The contrast between what Illinois Democrats did last week and what Republicans have done in Indiana, Wisconsin, Iowa, Virginia and New Jersey, could not be clearer.
In Illinois, Democratic legislators and a Democratic governor pushed through a massive 67 percent personal income tax hike (and a 46 percent boost in corporate taxes), claiming an accompanying “cap” would mean no new spending. Sure.
Illinois is caught in a trap of its own making, agreeing with unions (the Democrat base) to pay exorbitant amounts of retirement and health benefits to public employees the state cannot afford. Governors in nearby states are inviting Illinois residents and businesses to move from Illinois. No doubt many will accept those invitations, taking their money and their jobs with them.

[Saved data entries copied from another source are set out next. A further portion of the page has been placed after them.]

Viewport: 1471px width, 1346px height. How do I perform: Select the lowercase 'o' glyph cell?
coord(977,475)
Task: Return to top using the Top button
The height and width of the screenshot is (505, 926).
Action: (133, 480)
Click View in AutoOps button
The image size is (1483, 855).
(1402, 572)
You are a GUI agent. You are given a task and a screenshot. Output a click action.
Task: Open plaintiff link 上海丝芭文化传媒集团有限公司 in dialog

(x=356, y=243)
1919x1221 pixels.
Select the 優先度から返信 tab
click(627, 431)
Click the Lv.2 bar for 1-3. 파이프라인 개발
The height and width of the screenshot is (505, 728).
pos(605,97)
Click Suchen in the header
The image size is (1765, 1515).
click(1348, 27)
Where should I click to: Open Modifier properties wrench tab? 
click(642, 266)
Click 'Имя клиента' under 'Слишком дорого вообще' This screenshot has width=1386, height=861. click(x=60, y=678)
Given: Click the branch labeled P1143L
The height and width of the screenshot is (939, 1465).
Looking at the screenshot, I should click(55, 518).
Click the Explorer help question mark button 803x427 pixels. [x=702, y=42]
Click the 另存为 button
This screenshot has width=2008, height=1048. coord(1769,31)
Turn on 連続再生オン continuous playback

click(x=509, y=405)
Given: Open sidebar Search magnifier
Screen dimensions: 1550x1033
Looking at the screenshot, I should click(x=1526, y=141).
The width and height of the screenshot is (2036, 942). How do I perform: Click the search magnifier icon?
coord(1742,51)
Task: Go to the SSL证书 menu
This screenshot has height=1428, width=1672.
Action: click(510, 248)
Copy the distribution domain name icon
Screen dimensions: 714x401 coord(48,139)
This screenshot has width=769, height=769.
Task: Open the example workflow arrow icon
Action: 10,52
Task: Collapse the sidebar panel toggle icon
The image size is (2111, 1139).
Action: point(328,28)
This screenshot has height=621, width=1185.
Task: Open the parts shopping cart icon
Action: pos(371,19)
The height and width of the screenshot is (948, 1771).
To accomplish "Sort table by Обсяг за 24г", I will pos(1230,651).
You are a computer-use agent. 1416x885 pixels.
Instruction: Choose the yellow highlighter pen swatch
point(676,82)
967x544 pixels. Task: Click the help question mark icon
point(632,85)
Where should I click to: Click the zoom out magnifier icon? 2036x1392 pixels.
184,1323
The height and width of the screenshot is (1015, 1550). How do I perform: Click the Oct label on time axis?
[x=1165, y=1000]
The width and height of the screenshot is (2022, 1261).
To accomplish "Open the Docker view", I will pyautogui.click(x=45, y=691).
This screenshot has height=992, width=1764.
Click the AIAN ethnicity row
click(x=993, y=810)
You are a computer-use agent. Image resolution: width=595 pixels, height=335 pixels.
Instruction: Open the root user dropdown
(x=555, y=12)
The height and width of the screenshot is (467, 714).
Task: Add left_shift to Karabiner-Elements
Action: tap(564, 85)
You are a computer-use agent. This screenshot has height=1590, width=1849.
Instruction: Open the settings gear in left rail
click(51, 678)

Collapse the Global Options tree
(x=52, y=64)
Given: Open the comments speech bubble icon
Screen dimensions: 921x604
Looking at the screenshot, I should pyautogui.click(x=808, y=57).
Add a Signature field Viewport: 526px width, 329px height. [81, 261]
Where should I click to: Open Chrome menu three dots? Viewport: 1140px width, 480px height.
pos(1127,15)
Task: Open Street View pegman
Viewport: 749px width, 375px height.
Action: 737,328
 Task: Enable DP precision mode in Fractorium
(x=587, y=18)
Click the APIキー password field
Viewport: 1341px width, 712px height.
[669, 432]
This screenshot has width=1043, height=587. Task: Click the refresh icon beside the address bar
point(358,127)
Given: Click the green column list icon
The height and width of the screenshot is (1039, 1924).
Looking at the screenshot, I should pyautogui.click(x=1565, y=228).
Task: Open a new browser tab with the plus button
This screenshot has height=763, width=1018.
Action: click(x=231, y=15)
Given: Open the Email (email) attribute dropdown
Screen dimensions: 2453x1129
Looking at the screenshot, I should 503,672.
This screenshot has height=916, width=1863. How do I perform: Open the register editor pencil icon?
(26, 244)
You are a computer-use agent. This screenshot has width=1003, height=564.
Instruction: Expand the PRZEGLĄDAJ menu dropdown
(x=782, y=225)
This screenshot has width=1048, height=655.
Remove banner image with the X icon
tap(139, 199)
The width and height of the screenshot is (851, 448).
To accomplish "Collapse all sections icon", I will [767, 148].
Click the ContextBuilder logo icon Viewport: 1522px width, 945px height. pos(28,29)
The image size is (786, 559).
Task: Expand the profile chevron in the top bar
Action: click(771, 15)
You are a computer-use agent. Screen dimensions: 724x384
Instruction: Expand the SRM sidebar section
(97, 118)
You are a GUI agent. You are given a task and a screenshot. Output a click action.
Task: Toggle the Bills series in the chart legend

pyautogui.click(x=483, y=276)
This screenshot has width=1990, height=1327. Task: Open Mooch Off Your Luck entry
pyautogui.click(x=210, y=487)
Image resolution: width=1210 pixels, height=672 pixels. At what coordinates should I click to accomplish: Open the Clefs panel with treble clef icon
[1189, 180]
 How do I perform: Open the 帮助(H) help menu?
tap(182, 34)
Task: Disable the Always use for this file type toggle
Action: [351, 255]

California is a failing state, having overpromised public-sector workers at the expense of the private sector. And it’s not alone. According to Bloomberg, “More than 80 percent of the nation’s 27 million state and local government workers and retirees are covered by public pensions. Yet the median state plan had enough money to pay just 76 percent of its obligations as of Aug. 20, 2010.” Data compiled by the University of Rochester and Northwestern University found that “six cities — Boston, Chicago, Cincinnati, Jacksonville, Fla., Philadelphia and St. Paul, Minn. — will run out of pension money by 2020.” States that have had enough have Republican governors who are committed to reducing spending and taxes.
In his State of the State address last week, Indiana Republican Mitch Daniels properly took credit for policies that have placed his state among the financially strongest in the nation: lowest property taxes in the country and matching spending to income by eliminating “nice to do” programs, focusing instead on “must do” ones.
Daniels noted, “Elsewhere, state government payrolls have grown, but here, we have the nation’s fewest state employees per capita, fewer than we did in 1978.” He said that during the current recession “at least 35 states raised taxes, but Indiana cut them. Since ’04, the other 49 states added to their debt, by 40 percent; we paid ours down by 40 percent.” Other states went into the red, he said, but in Indiana “our savings account remains strong, and our credit AAA.”
Daniels spoke of “protecting the taxpayer” and added, “... whatever course others may choose, here in Indiana we live within our means, we put the private sector ahead of government, the taxpayer ahead of everyone, and we will stay in the black, whatever it takes.”
Unless you’re a retired state employee in Illinois, you are probably on your feet shouting, “Yes! This is what I’ve been waiting to hear!”
President Barack Obama and too many other politicians emphasize “public service” as if government work is superior to a vibrant private sector that creates jobs, goods and services people want. Daniels has the right priority: people and jobs first, government second. If Daniels hasn’t decided to run for president, he should. This is a platform that has not only worked in Indiana but, if adopted by the federal government (and other states), would work nationally.
Many Democrats who voted for the Illinois tax increases were lame ducks who will pay no political price for their cowardly vote. Besides, it wasn’t their money. That’s why it’s so easy to spend.
If politicians in other financially troubled states won’t follow Indiana’s example, people can move to states with lower taxes. But no one can escape the federal government.
Short of term limits or regular turnovers in Congress until they “get it,” a more radical approach may be necessary. Suppose there was a groundswell of taxpayers who announced they will no longer pay for government and will start reducing payments to government if politicians won’t significantly cut spending? That would get their attention.
There aren’t enough prisons to house thousands, perhaps millions, of taxpayers who cry “enough” and demand that Washington live within its means. It’s time to starve the beast. If Dracula doesn’t get blood, he dies. If Washington can’t suck more money out of us and must stop borrowing, it will be forced to cut back, like so many have done in this recession.
Anyone ready to lead this second American Revolution?